そこでクラボウは、赤外線などの光を利用した独自のセンシング技術を応用し、「In-Situ(インサイチュ)」と呼ばれる半導体製造装置内のウエハを薬液で洗浄しているその場でリアルタイムに計測するシステムを開発。半導体製造現場の夢だったインサイチュ計測技術を業界に先駆けて実現しました。
私はもともと半導体製造装置メーカーに勤めていたので、ウエハの洗浄時にリアルタイムで薬液の濃度管理を行うインサイチュ計測の必要性を感じていました。実際、納入先からも同様の意見を多くいただいていましたが、当時はどうしようもありませんでした。ところが、2019年にクラボウに入社してインサイチュでの計測を研究していることを知り、これならリアルタイムでの計測ができる!と、新たな可能性を見つけてワクワクしたことを覚えています。
しかし、他社がどこも手がけようとしなかっただけに、開発は容易ではありませんでした。まず温度を測るサーモカメラは、従来のものでは装置の中に入りません。薬液に耐えられる材質を選定し、小型化がすすむ最新の洗浄装置に入る形状に改良しました。また、計測だけでなく、洗浄中の薬液の温度をリアルタイムで調整できる制御装置も組み込んでいます。
サーモカメラ以上に難しかったのが、ウエハ上に散布される薬液濃度の計測です。洗浄工程では、高速回転するウエハに数種類の薬液を次々に切り替えながら散布し、不純物を洗浄していきます。薬液の切り替わりをリアルタイムにモニタできれば、余分な洗浄時間を短縮できるのですが、波打つ薬液の表面に光を当てて正しく濃度を測定するのは至難の業です。
そこで私たちは発想を切り替えて、従来よりはるかに速い速度で計測し、大量のデータを集め、正しいデータだけを取り出すという方法を開発しました。クラボウのもつ近赤外分光技術を応用して、計測頻度を今までの100倍に高め、さらに異常値を除去する独自のアルゴリズムを開発。波打つウエハ上の薬液濃度を正確に捉えることに成功しました。
現在は、試作機を協力先の複数の半導体洗浄装置メーカーで、評価をしていただいている段階です。インサイチュでのリアルタイム計測の効果は大きく、従来10〜20秒かかっていた薬液の切り替えに要する時間を約3秒に短縮し、薬液の使用量も約2割削減。この結果は、各半導体洗浄装置メーカーでも驚きをもって受け止められています。
私たちの開発したシステムが半導体製造現場に広く導入されれば、薬液の精密な管理によって半導体の品質向上が見込めるうえ、洗浄時間の短縮による生産性の向上や廃液の削減による環境負荷の低減など、そのメリットは計り知れません。試作機の評価を基にさらなる改良を加え、できるだけ早い製品化が当面の目標です。
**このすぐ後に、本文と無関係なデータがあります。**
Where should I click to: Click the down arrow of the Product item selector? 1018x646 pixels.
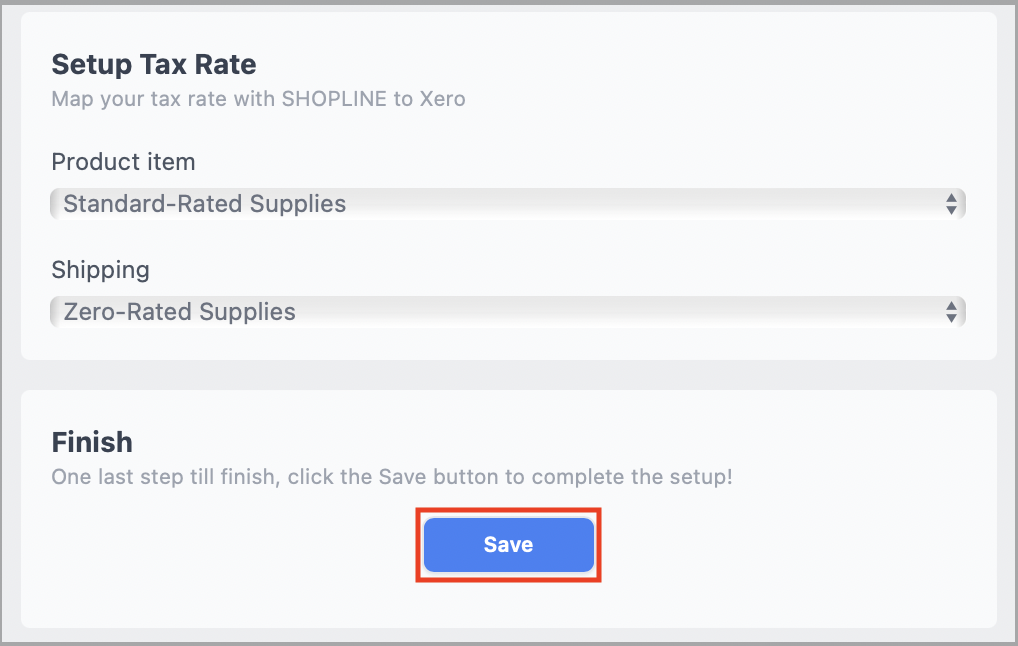[954, 208]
DXの推進には半導体の性能向上が欠かせませんが、精密化する半導体製造工程ではほんのわずかな誤差も許されなくなっており、リアルタイムのセンシング技術は今後いっそう重要性が増していきます。半導体製造と計測器開発の両方の現場を知る私は、その知識とネットワークを活かして、半導体業界のイノベーションと社会のデジタル化の橋渡しができればと思っています。